The proof of Raabe's Test for absolute convergence In Introduction to Real Analysis second edition by Bartle & Sherbert's, there is a proof of Raabe's Test for absolute convergence. The problem is that I don't understand why some part of the proof is necessary. I will show you first the proof as it is in the book, and then explain what I don't understand. Part (a) of the test is as follows:
Raabe's Test: Let $X:=(x_n)$ be a sequence of nonzero real numbers. If there exists numbers $a>1$ and $K\in\mathbb{N}$ such that
$$\left|\frac{x_{n+1}}{x_n}\right|\leq 1-\frac{a}{n}\quad\text{for}\quad n\geq K,$$
then $\sum x_n$ is absolutely convergent.
Proof: If the inequality holds, then we have
$$k|x_{k+1}|\leq(k-1)|x_k|-(a-1)|x_k|\quad\text{for}\quad k\geq K$$
On reorganizing the inequality, we have
$$(k-1)|x_k|-k|x_{k+1}|\geq(a-1)|x_k|>0\quad\text{for}\quad k\geq K$$
from which we deduce that the sequence $(k|x_{k+1}|)$ is decreasing for $k\geq K$. If we add the last inequality for $k=K,\ldots,n$ and note that the left side telescopes, we get
$$(K-1)|x_K|-n|x_{n+1}|\geq(a-1)(|x_K|+\cdots+|x_n|).$$
This shows (why?) that the partial sums of $\sum|x_n|$ are bounded and establishes the absolute convergence of the series. Q.E.D.
Now, I don't see why it is important to show that the sequence $(k|x_{k+1}|)$ is decreasing. From the inequality
$$(K-1)|x_K|-n|x_{n+1}|\geq(a-1)(|x_K|+\cdots+|x_n|).$$
we have
$$(a-1)(|x_K|+\cdots+|x_n|)\leq (K-1)|x_K|\quad\text{for}\quad k\geq K$$
independently if $(k|x_{k+1}|)$ is decreasing or not since $n|x_{n+1}|>0$. So the partial sums of $\sum|x_n|$ are bounded anyway. Can someone explain me what I am missing?
 A: An alternate proof exists here 
http://my.safaribooksonline.com/book/engineering/9789332503632/1-sequences-and-series/head1_12_xhtml
A: Suppose $(k|x_{k+1}|)$ is not decreasing, which means there is a possibility that the terms in the sequence is getting larger and larger. In this case, you won't have a upper bound of the partial sum because $ (K-1)|x_K|-n|x_{n+1}|$ may be a negative number. 
A: Well, just because the partial sums are bounded doesn't mean a limit exits. However since $(k|x_{k+1}|)$ is decreasing, we can conclude that the partial sums are also decreasing and there is a theorem that states that any series that is bounded from bellow and decreasing is convergent. Hope this helps :)

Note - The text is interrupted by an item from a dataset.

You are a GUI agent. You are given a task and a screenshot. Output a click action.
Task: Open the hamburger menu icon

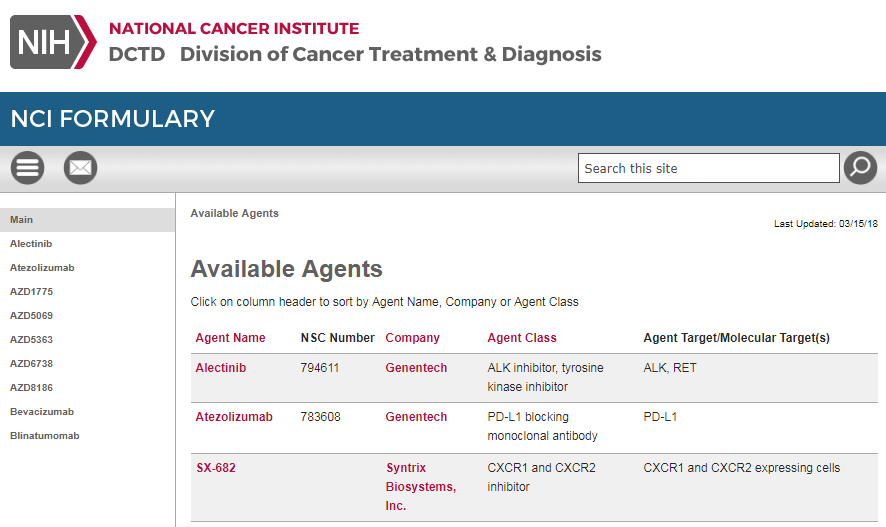(x=27, y=168)
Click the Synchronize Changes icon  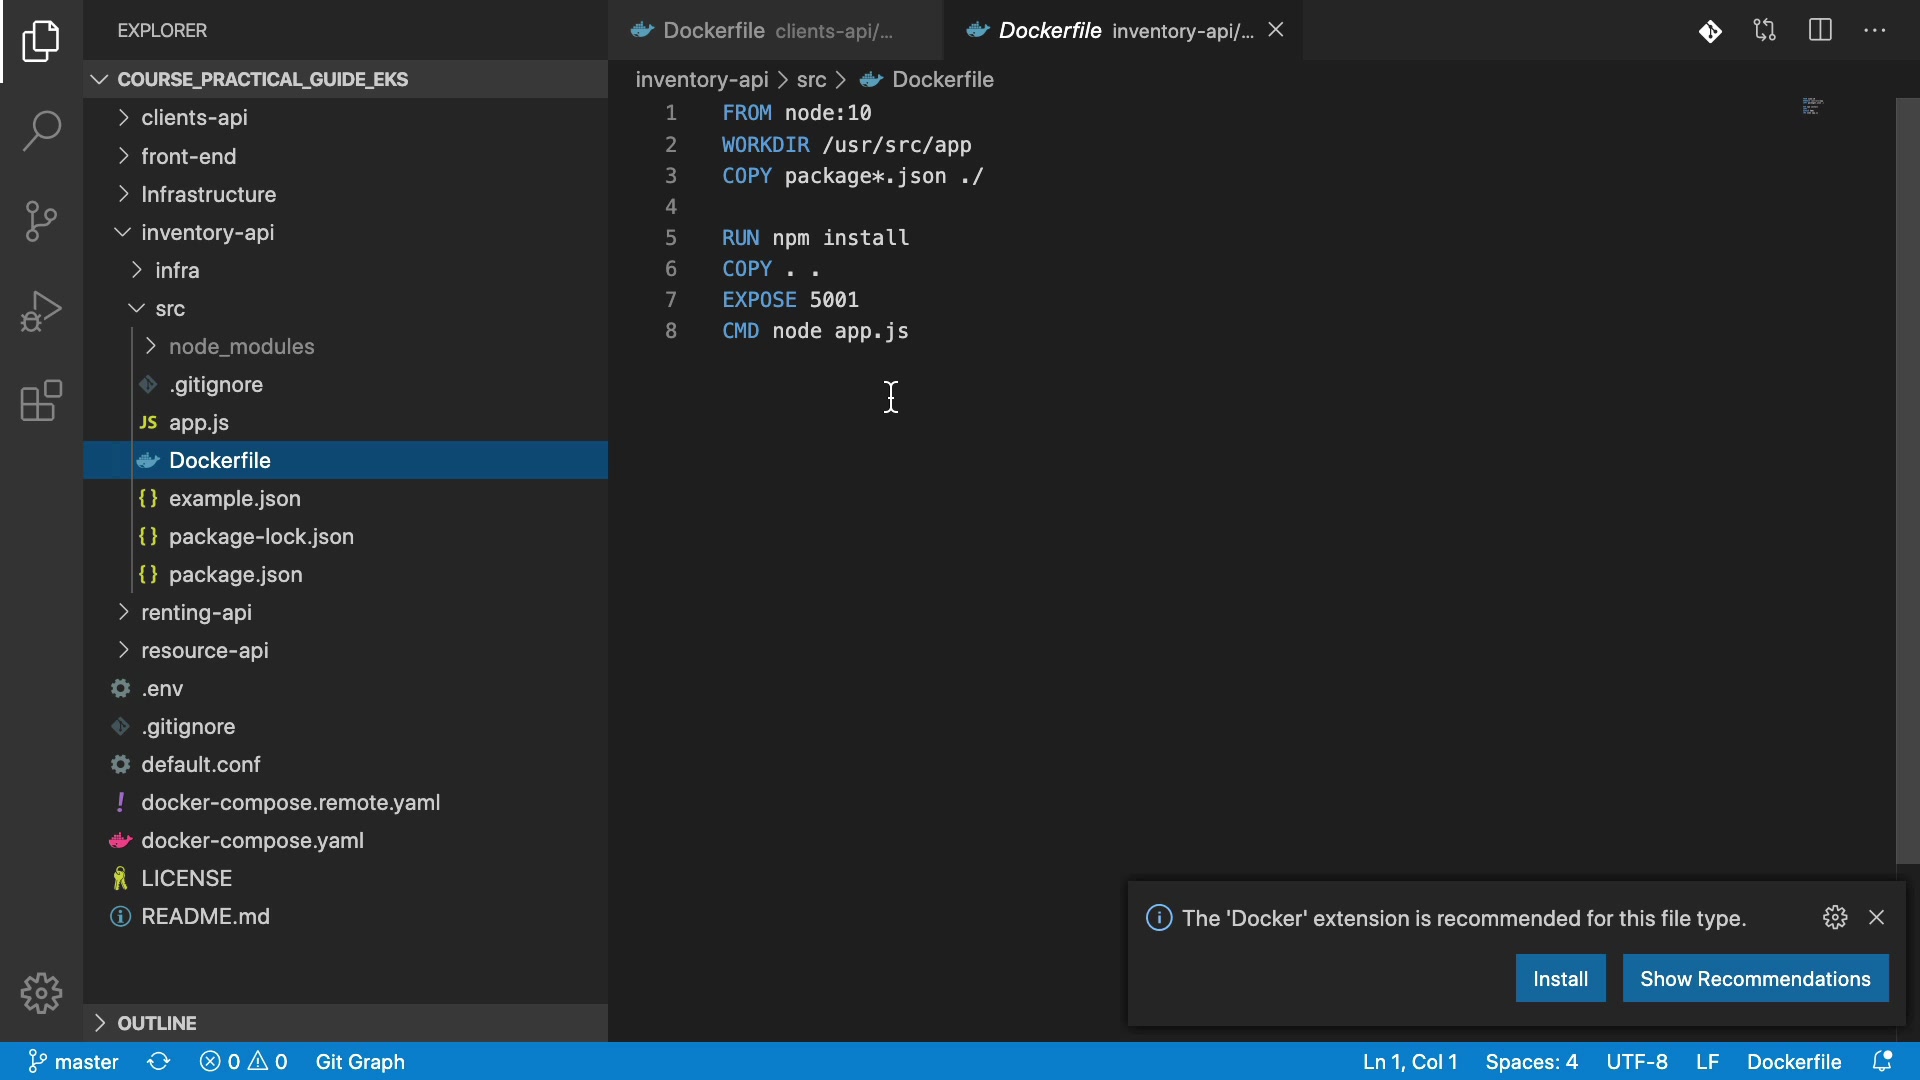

A: In this proof the author desires to prove that the sequence of partial sums converges. He is trying to use the fact that a monotonic sequence in bound has a finite limit. Here the sequence of partial sums is decreasing monotonically and is bounded as shown in the inequality above. The sequence is also bounded by zero below since all terms are non-negative. Thus a finite limit exists and the series absolutely converges.